USS Indianapolis (USS Indianapolis: Men of Courage) è un film di guerra del 2016 diretto da Mario Van Peebles, con Nicolas Cage, Tom Sizemore e Cody Walker.

TramaModifica

Nel 1945, l'incrociatore pesante USS Indianapolis, comandato dal capitano Charles McVay, sta trasportando all'isola di Tinian la prima bomba atomica Little Boy, che in seguito sarebbe stata utilizzata per bombardare Hiroshima verso la fine della seconda guerra mondiale. La nave, scelta per la sua elevata velocità di crociera, viaggia senza scorta, a causa dell'altissima segretezza della missione. In viaggio nel Mar delle Filippine dopo aver sbarcato il proprio carico, il 30 luglio 1945, la nave è silurata e affondata da un sottomarino giapponese. 300 membri dell'equipaggio finiscono in fondo al mare, mentre più di ottocento uomini restano bloccati in mare per cinque giorni senza cibo e senza acqua, nelle acque più infestate da squali del mondo. I segnali di SOS da parte dell'equipaggio sono ignorati dalle stazioni radio americane, che non hanno notizia di operazioni navali nella zona, tantomeno della presenza dell'incrociatore; viene ignorato anche il messaggio dello stesso comandante giapponese, che comunica l'affondamento e inoltra una richiesta di soccorso per i naufraghi.

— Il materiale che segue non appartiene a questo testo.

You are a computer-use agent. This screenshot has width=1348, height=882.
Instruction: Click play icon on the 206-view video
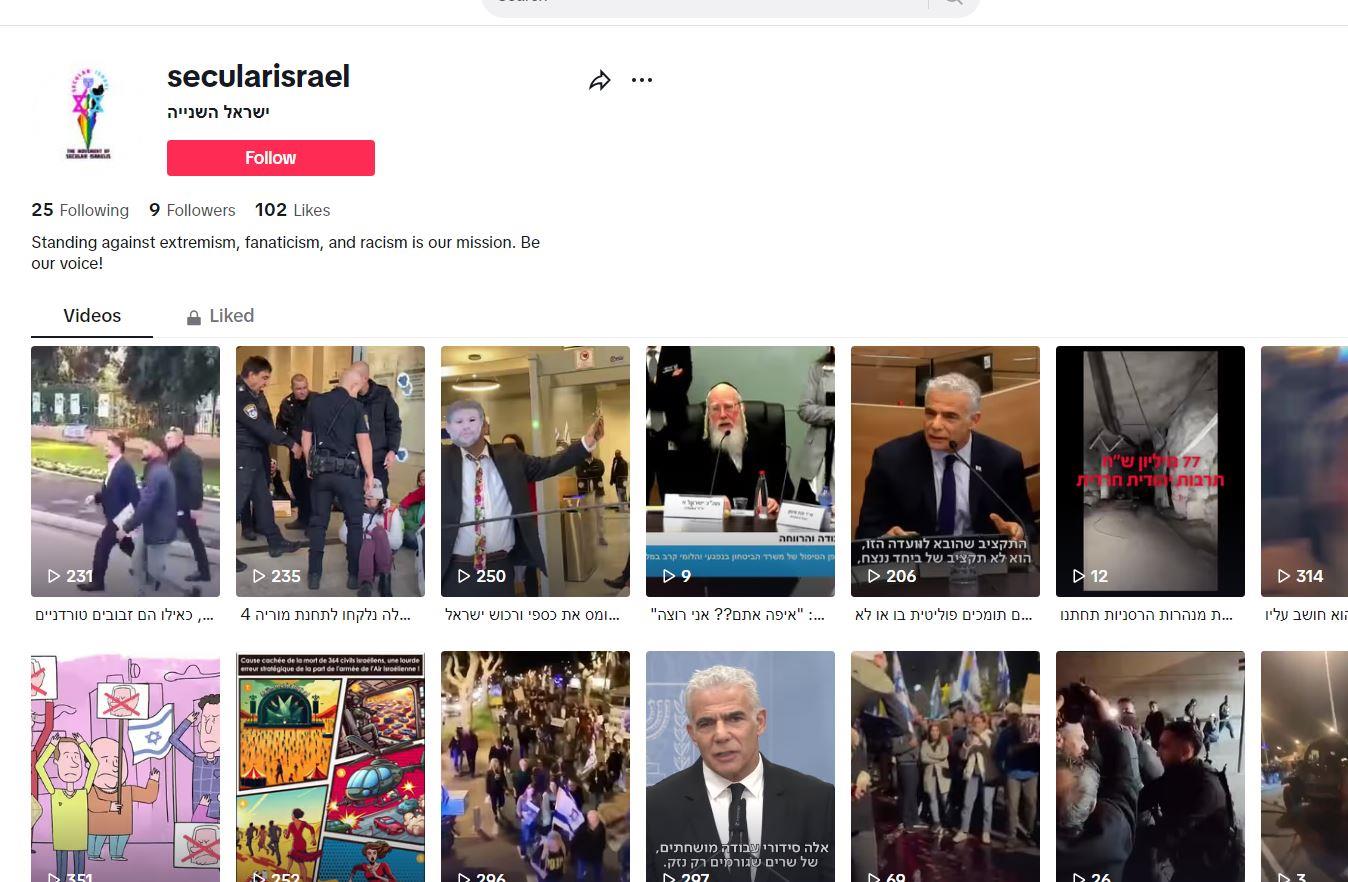click(x=874, y=576)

La maggior parte dei sopravvissuti muore divorata dagli squali o impazzita per la disidratazione, il sole e per aver bevuto acqua salata di mare. Al quinto giorno, un pilota d'aereo li scorge per caso e organizza il salvataggio nonostante gli ordini contrari della stessa stazione radio che aveva ignorato la richiesta di soccorso. Solo 317 uomini sopravvivono al disastro.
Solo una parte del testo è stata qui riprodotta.